I began my teaching career over 30 years ago. I had heard about the AUSPELD network and became more interested in their services when I was teaching in a learning support role. In 2017 I enrolled in the SPELD NSW Teachers’ Certificate Course, and soon became aware that despite my years of teaching experience, I still had a lot to learn about how to best meet the specific learning needs of neurodiverse students.
The course was excellent, giving me insights into teaching methods backed by research which would enable me to really make a difference in the classroom. At that time I also began tutoring one-on-one, and was able to apply my skills in designing individualised programs to address the unique learning needs of each of my students.
How does your SPELD NSW membership support your practice?
Since commencing as a SPELD NSW tutor in 2017, thanks to my additional training I have been able to individually assist over 30 students presenting with learning differences such as dyslexia, dysgraphia, dyscalculia, ADD, ASD, 2e, or a combination of these. I receive referrals when my details on the database match those of families seeking one-on-one learning assistance. The referral officers at SPELD take a number of phone calls each day from parents seeking advice and support for their children, and parents speak highly of their experience and knowledge. The Parramatta office now also offers screening and assessments by educational psychologists, and I have been able to recommend this service to families many times with confidence.
Which SPELD NSW services have you accessed and found useful?
I have continued my involvement with SPELD by attending further professional learning courses run by them, and by volunteering at working bees. The SPELD NSW Tutors Facebook page and regular morning teas for this group are further points of contact, offering support and enabling interaction and exchange of ideas with like-minded educators. I have had an article published in the SPELD newsletter, which serves to keep teachers and parents of students with specific learning difficulties up-to-date with current research, resources and seminars.
The library at the SPELD NSW office is a valuable source of decodable readers, workbooks, teacher manuals and texts which I utilise in my teaching and tutoring for a nominal sum, and which may also be borrowed by parents who are SPELD NSW members. I have recommended the organisation’s highly informative and practical parent seminars to the families of my students, and have also attended these myself as a further means of broadening my knowledge of ways in which to accommodate students’ diverse learning needs.
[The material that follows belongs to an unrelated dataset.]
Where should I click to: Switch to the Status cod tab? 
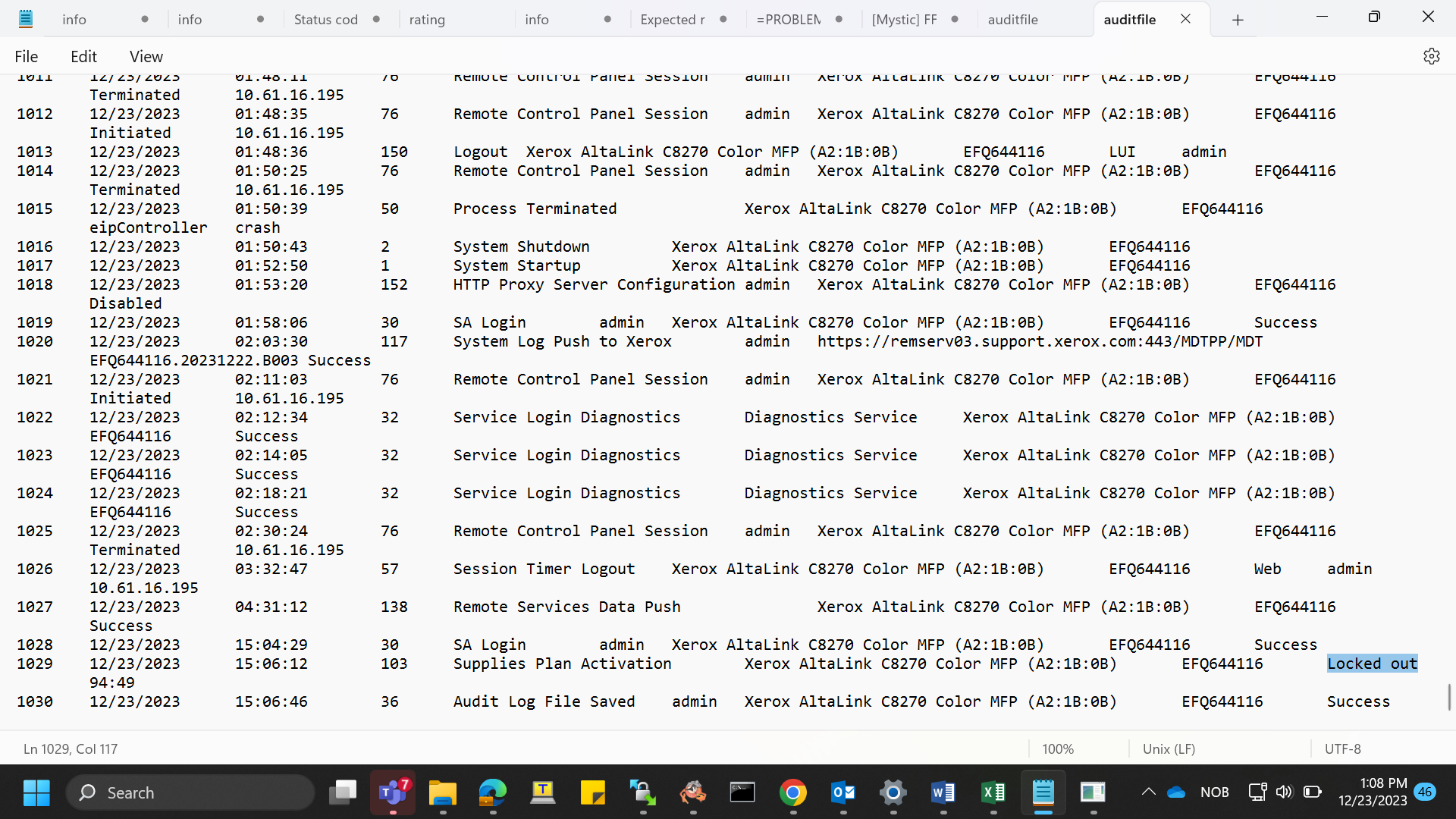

Thanks to SPELD NSW, many teachers and tutors, including myself, are better informed as to how we may utilise evidence-based teaching methods to assist students with specific learning difficulties, either in the classroom or in an individualised setting. Parents also know they have an organisation they can turn to for help in making decisions about the unique needs of their children. The work done by SPELD NSW is invaluable, and the educational journey of many students and their families is being enhanced every day by the services they provide.